Episcopal Palace of Querétaro
Constructed in the 19th c. this building has shifted roles between government agencies numerous times. Currently, the building houses the Executive Office of the municipality.
Large House of the Five Courtyards
This building currently houses the Centro de Idiomas del Instituto de Cultura Mexicana (Mexican Culture Institute Language Center) of Universidad del Valle de México. The building was constructed in the 18th c.
Querétaro's Handicrafts Institute
The Handicrafts Institute is housed in an 18th c. building. Set up by the government, the institute helps to develop production and trade as well as secure cultural traditions.
Temple and Exconvent of San Felipe Neri
The façade of this building features both baroque and neoclassical elements.

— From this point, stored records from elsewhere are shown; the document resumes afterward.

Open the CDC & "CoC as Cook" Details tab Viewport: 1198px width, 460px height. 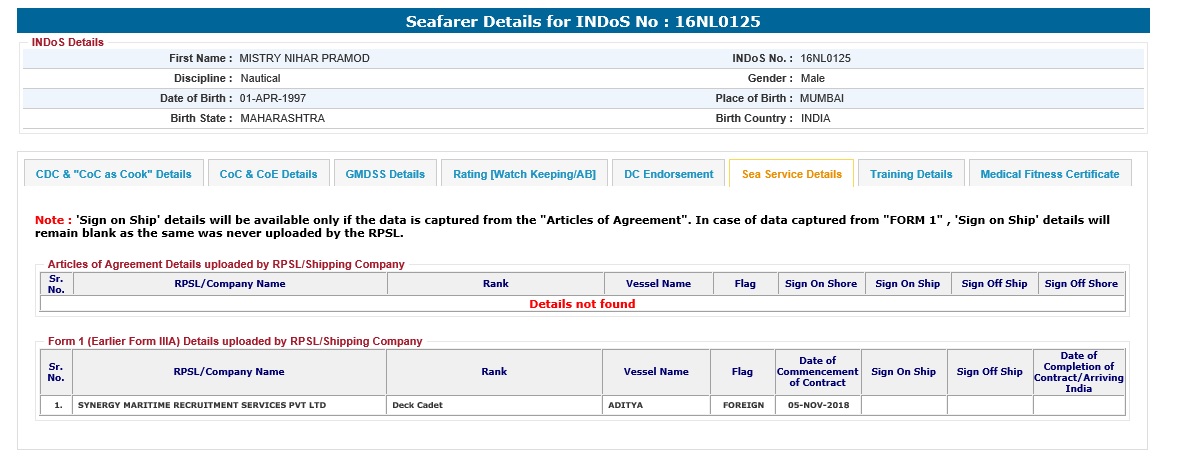(113, 174)
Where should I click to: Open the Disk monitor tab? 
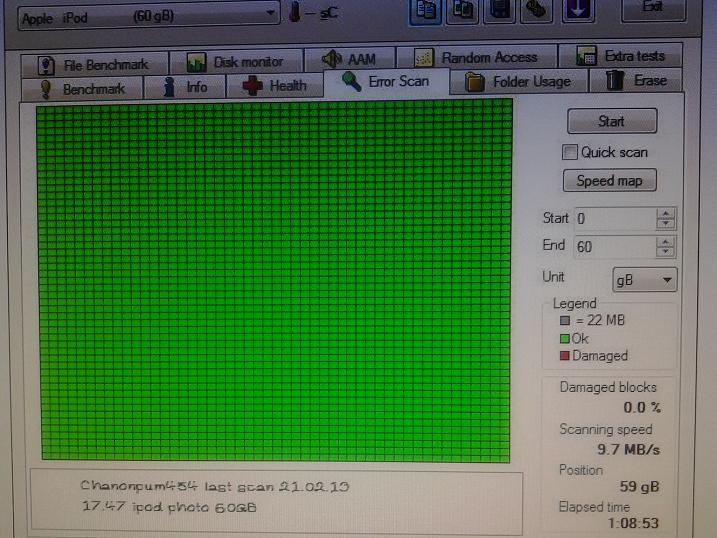point(235,62)
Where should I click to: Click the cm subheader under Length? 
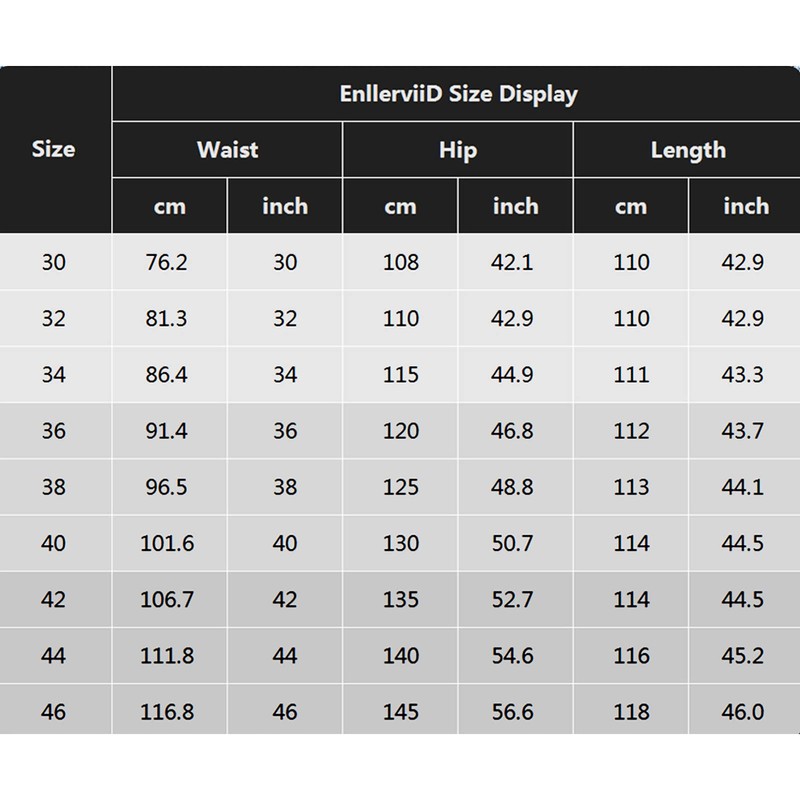click(631, 206)
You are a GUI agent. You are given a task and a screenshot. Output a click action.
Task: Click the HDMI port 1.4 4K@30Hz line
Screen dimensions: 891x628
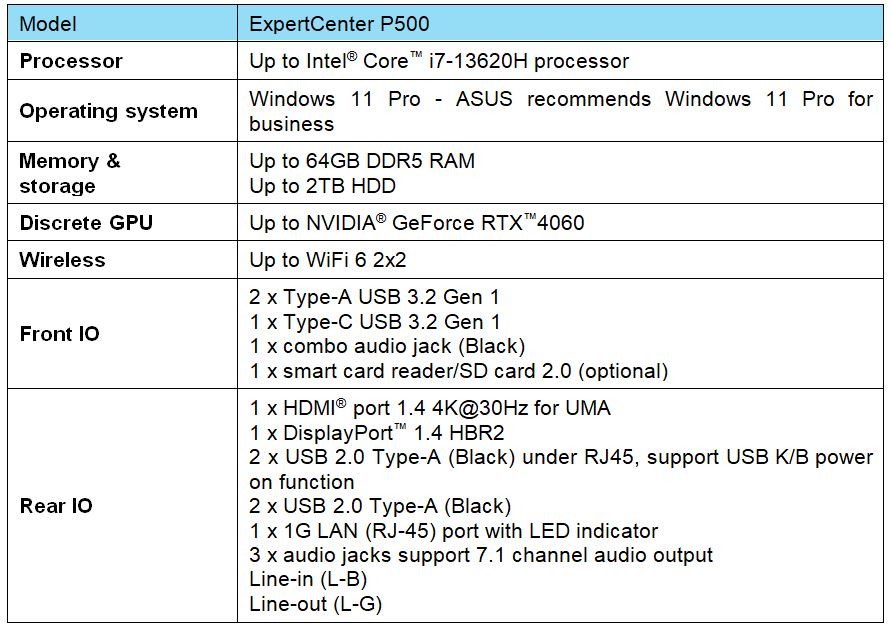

Construction began in 1786. In 1921 the temple was granted Cathedral status by Beneditco the XV.
This facility, opened in 1985, can house 41,673 people and houses events at the state, national, and international levels.
This building was constructed in the 18th c. and is currently home to a Cultural Center.
The Historical Archive is housed in a neoclassical building from the end of the 18th c.
Josefa Ortiz de Domínguez Auditorium
Opened in September 1985, this modern auditorium has the ability to be converted from a theater to a sports arena suitable for skating and gymnastic routines.
Opened in 1991 this park is at the north end of the city and is surrounded by a variety of recreation and sporting areas.
Santa Maria Bullfight Ring
Monument to La Corregidora
On September 13, 1910 this monument to Doña Josefa Ortiz de Domínguez was erected.
Tenth Part House
Currently housing the Bureau of Income this building dates from the 18th c.